* **Data in this exercise**
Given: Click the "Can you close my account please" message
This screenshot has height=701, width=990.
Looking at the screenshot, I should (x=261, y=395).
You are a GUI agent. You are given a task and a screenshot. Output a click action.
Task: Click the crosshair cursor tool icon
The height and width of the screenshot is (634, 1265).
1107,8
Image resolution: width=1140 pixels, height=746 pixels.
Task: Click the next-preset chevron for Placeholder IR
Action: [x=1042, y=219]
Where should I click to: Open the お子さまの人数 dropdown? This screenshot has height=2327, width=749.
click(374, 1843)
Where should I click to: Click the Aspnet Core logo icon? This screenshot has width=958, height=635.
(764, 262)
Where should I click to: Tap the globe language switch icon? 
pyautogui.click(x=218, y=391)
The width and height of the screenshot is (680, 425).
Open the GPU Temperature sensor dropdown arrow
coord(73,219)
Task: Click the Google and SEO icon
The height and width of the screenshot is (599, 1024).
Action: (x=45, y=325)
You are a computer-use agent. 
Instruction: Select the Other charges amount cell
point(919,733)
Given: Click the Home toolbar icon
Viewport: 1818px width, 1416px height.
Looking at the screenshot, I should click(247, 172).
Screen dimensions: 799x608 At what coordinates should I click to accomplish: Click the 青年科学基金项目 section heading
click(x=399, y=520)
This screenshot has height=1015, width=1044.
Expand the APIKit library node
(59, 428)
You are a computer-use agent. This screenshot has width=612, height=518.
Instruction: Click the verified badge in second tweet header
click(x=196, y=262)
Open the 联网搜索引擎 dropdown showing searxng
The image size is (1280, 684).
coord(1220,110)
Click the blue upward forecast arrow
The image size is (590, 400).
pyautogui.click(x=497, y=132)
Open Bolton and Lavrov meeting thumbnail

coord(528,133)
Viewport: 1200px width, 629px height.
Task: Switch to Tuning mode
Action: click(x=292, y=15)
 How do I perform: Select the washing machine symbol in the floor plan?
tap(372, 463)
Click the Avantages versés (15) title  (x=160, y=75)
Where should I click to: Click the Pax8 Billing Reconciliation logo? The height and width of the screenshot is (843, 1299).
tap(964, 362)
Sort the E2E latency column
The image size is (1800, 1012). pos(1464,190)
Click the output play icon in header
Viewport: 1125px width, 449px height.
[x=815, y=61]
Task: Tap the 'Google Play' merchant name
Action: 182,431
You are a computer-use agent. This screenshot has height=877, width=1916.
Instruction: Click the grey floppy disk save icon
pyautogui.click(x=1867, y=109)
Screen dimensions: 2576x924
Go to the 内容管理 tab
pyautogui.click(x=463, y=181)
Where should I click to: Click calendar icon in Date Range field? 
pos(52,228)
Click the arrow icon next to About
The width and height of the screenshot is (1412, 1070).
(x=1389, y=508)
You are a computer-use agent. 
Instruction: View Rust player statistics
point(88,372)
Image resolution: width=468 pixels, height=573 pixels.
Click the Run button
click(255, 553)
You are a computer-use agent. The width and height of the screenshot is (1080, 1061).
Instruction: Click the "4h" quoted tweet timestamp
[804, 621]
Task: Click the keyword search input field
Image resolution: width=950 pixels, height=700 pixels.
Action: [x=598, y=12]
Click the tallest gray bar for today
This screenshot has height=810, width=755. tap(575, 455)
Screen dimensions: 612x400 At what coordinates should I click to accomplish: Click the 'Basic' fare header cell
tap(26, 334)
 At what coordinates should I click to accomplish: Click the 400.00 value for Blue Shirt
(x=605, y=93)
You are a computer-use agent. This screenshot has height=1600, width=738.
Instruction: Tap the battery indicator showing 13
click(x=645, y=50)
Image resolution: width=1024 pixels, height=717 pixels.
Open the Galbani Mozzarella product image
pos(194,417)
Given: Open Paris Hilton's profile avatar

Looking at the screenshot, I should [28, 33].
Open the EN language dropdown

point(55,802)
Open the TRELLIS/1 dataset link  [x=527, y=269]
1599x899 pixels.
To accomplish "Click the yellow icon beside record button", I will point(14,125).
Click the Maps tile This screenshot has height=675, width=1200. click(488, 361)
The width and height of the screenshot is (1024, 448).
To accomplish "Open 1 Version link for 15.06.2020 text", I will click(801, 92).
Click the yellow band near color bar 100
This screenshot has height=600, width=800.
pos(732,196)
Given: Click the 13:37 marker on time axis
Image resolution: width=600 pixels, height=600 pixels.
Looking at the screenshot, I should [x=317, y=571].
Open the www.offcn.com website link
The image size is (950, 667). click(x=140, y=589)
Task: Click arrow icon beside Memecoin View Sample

* **Task goal**
Within the listing above, filter for lines holding the string "computer" and copy each one.

* **Result of the task**
You are a computer-use agent. 
You are a computer-use agent. This screenshot has width=612, height=518.
You are a computer-use agent. This screenshot has height=877, width=1916.
You are a computer-use agent. 
You are a computer-use agent. The width and height of the screenshot is (1080, 1061).
You are a computer-use agent. This screenshot has height=1600, width=738.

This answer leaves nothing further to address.